Перейдем к наблюдению В. Г. Ченцовой, связанному с подписями в изучаемых ею грамотах РГАДА. Она отмечает, что в двух документах, а именно в грамотах № 295 и 307, относящихся к 1648 г., подписи монастырских властей отсутствуют, и объясняет это тем, что грамоты были созданы не в самих монастырях, Эсфигмене и Ивире, от имени которых они составлялись для царя Алексея Михайловича, а далеко за их пределами, а потому и не могли быть подписаны настоятелями. Дальнейшее исследование приводит автора к заключению, что появление этих документов связано с Яссами; особенно этот вывод важен для нее относительно ивирской грамоты № 307.
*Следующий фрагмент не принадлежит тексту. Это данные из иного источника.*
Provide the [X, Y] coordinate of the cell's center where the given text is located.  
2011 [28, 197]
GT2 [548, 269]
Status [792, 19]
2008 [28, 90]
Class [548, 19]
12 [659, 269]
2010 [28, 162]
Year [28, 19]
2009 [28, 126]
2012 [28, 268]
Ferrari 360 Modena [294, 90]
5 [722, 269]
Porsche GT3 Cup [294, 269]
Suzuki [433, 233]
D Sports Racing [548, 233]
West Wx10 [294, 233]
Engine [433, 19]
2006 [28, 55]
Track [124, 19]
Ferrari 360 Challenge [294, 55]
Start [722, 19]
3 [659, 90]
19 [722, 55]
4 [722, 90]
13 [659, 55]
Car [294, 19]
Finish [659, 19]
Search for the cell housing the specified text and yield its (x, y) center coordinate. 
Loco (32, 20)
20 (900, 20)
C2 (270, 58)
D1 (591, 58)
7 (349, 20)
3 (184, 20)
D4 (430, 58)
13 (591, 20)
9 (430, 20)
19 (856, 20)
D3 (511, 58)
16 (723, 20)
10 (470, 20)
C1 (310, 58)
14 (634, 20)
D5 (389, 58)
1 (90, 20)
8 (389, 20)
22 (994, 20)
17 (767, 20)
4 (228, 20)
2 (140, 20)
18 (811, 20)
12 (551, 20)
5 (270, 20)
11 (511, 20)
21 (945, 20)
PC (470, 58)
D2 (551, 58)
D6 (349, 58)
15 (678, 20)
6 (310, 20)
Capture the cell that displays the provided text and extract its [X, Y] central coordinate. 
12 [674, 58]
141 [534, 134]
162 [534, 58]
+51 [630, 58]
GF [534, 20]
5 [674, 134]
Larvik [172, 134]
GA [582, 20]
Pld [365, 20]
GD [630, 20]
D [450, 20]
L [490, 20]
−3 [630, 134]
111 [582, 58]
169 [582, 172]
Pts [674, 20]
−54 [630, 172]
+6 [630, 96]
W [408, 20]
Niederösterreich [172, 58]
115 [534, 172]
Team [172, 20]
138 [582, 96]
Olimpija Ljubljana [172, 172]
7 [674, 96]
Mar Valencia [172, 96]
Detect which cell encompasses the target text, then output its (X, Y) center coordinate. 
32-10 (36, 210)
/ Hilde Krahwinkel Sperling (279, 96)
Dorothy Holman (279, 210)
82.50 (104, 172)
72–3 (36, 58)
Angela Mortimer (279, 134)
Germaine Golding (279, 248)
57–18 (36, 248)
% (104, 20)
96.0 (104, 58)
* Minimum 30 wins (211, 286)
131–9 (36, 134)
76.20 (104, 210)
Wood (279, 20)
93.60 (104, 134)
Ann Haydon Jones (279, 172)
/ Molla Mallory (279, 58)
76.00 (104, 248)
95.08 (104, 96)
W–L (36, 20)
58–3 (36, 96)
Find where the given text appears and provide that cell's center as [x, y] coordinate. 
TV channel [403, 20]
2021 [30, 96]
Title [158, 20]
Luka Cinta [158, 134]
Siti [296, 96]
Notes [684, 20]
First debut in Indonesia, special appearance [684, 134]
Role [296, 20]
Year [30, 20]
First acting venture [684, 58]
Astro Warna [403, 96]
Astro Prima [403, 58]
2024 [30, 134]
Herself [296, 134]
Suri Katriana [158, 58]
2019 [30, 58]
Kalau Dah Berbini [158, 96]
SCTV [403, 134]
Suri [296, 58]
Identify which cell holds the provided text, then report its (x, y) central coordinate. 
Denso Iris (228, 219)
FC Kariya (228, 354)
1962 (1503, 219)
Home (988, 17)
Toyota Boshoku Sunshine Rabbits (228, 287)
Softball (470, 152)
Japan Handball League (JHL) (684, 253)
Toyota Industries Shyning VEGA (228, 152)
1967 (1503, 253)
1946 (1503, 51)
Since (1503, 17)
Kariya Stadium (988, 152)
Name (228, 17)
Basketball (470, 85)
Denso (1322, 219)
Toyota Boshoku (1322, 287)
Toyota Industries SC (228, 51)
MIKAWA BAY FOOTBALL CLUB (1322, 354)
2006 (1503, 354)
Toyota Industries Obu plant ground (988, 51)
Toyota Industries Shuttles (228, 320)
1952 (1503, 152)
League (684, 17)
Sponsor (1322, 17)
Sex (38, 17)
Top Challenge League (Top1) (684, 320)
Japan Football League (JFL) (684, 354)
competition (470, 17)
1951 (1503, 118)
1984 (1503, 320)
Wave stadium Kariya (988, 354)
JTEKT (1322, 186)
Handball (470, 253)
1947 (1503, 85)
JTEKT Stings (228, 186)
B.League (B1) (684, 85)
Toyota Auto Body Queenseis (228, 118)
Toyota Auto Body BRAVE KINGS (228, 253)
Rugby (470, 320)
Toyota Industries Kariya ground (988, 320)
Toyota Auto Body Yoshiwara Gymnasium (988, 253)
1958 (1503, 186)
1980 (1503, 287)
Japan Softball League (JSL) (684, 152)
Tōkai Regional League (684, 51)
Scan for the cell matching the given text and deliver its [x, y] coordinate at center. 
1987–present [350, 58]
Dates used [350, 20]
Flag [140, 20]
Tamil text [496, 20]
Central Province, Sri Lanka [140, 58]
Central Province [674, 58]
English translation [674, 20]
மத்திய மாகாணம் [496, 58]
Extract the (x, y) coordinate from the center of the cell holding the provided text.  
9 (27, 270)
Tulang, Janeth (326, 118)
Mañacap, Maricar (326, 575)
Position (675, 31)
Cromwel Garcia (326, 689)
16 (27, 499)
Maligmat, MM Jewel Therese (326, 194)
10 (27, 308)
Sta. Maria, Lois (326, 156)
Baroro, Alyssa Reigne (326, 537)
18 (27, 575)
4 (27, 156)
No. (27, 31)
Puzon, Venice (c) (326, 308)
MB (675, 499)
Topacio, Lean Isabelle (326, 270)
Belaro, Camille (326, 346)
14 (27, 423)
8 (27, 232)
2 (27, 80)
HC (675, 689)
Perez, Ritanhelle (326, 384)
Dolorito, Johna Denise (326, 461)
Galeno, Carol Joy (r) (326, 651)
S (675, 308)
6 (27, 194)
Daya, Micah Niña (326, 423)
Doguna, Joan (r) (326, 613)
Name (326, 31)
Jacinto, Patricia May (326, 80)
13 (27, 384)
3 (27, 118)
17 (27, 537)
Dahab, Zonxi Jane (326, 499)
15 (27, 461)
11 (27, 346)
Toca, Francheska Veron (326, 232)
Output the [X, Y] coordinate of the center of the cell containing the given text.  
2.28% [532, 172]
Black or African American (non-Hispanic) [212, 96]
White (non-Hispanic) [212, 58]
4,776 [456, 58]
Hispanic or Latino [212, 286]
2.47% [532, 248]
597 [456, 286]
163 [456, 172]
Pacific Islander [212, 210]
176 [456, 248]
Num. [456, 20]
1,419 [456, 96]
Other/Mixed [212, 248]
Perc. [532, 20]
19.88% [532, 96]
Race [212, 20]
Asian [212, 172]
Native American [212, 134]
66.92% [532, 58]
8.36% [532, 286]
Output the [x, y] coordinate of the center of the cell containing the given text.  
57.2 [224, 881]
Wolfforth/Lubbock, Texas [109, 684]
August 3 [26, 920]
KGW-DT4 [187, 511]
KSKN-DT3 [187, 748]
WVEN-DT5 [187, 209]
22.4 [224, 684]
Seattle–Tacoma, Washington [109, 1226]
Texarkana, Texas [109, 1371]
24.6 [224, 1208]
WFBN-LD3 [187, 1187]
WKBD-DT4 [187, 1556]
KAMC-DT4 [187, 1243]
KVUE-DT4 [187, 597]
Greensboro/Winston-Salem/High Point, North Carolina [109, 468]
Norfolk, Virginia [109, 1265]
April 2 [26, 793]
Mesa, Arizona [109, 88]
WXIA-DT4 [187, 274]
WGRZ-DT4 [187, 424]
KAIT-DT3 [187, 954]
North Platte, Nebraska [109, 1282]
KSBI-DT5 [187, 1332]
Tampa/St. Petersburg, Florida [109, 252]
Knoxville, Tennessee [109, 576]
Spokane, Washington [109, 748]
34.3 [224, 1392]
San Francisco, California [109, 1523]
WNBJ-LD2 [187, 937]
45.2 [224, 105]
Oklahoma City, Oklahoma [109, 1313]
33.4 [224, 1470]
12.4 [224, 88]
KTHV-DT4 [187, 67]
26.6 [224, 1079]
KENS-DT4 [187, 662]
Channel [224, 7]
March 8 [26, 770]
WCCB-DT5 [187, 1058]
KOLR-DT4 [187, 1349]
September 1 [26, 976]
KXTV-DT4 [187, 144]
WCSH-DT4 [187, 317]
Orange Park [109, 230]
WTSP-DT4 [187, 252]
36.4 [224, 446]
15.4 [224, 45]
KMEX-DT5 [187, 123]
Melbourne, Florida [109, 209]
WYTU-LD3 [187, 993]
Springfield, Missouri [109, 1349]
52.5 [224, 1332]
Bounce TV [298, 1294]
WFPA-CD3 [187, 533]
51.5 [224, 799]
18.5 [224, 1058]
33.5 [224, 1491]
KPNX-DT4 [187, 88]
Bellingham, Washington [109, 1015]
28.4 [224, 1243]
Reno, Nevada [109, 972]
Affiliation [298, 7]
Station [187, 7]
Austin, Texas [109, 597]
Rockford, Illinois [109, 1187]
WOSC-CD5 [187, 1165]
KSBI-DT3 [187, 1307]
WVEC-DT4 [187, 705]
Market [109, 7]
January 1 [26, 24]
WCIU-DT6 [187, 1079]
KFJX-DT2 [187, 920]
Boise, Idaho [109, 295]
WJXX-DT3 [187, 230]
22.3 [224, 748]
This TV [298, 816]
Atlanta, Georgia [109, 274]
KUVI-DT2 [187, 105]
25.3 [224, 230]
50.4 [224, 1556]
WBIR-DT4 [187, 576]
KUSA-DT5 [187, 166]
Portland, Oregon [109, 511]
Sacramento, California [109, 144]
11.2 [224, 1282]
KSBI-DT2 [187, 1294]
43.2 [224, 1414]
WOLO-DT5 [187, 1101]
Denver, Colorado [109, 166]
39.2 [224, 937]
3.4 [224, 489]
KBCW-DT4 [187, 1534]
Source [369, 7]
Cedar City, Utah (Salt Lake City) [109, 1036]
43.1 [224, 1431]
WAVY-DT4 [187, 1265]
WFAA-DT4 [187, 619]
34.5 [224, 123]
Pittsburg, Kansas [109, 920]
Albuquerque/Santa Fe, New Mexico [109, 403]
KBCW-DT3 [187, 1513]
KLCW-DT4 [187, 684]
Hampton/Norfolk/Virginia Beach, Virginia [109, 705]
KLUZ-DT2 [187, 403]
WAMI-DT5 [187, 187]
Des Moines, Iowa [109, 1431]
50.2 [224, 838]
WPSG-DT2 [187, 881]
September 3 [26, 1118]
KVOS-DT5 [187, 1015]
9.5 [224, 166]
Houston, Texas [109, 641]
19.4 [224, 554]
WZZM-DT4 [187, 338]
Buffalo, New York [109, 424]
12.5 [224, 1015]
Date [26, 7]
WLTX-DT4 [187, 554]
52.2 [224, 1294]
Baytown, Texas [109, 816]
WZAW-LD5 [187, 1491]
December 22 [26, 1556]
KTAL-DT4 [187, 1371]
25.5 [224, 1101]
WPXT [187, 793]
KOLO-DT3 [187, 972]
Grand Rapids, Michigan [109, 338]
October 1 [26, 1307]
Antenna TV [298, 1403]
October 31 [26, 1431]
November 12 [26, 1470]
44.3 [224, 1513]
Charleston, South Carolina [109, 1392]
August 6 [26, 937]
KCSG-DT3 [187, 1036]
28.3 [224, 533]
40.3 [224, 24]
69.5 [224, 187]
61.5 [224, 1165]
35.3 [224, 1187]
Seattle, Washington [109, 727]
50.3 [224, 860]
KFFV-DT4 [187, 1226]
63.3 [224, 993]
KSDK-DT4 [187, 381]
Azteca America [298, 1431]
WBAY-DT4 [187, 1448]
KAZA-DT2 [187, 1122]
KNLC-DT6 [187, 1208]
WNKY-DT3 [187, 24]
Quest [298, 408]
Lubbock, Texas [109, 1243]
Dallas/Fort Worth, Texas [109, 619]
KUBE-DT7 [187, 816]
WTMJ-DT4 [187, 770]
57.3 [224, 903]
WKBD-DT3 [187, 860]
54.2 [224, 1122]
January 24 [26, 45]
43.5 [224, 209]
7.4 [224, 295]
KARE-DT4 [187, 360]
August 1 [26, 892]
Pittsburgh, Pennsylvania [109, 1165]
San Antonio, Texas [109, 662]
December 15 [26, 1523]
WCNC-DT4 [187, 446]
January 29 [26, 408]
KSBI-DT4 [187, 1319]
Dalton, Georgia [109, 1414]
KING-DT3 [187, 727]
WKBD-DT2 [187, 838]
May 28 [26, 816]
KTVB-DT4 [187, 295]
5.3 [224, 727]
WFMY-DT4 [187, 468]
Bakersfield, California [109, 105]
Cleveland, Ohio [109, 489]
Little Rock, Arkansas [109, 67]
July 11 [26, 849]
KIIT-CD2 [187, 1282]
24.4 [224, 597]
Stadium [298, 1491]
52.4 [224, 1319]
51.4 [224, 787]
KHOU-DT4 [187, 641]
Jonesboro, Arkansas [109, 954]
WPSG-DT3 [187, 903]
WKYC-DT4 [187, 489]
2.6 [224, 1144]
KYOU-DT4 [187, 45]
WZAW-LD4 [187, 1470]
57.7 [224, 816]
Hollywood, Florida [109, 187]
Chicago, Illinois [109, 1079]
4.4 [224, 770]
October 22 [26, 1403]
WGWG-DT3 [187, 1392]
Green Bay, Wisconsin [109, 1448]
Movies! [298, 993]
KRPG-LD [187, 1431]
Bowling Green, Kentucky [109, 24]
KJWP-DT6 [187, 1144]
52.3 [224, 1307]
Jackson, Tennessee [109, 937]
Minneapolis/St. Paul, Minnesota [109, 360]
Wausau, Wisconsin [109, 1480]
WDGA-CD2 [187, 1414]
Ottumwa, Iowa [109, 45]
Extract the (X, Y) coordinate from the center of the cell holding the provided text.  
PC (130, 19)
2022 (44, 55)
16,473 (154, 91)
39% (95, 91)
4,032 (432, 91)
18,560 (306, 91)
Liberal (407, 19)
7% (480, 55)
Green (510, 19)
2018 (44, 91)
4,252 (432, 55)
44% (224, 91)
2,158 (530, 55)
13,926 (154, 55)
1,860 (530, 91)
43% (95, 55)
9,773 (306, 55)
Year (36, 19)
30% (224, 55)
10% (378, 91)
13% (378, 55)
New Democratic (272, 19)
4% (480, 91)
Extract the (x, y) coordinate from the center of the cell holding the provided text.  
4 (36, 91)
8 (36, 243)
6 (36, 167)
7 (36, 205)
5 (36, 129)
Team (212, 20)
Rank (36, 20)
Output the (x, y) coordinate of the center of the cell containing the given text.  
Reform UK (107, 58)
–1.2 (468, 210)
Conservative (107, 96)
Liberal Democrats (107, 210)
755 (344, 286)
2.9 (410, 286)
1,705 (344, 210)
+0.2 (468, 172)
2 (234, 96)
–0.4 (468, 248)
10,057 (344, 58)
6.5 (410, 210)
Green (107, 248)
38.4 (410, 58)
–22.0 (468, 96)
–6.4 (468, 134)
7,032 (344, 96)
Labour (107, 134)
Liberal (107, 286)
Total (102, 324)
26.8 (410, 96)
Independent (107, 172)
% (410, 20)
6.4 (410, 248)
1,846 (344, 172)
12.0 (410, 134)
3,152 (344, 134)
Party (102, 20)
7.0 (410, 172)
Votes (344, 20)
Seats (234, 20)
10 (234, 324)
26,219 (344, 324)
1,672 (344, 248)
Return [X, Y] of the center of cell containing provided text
Нам представляется, что сделать такой, казалось бы, очевидный вывод не так-то просто. Можно ведь рассуждать и иначе: для написания столь важного документа, каким должна была явиться для Ивирского монастыря грамота, посылавшаяся в качестве сопроводительного документа вместе с копией Портаитиссы (в плане установления постоянных отношений обители с Россией и получения оттуда необходимой помощи[20 - Подробно см.: Фонкич Б. Л. Чудотворные иконы и священные реликвии Христианского Востока в Москве в середине XVII в. // ОФР. Вып. 5. 2001. С. 71–77.]), был привлечен один из наиболее опытных и известных на Афоне писцов, на протяжении ряда лет исполнявший такие заказы для разных монастырей – и не только на Св. Горе (№ 205).
Красиво написанный, украшенный большим инициалом и заверенный печатями Ивира и Протата, этот документ мог восприниматься монастырскими властями как вполне законченное послание, цельность которого не было нужды нарушать, возможно, отнюдь не каллиграфической подписью ивирского настоятеля Пахомия. Точно так же поступила и братия Эсфигмена, несколько испортившая, правда, впечатление от каллиграфической и прямо-таки высокохудожественной работы того же писца, добавив в самом конце грамоты ее дату рукой малограмотной и неумелой.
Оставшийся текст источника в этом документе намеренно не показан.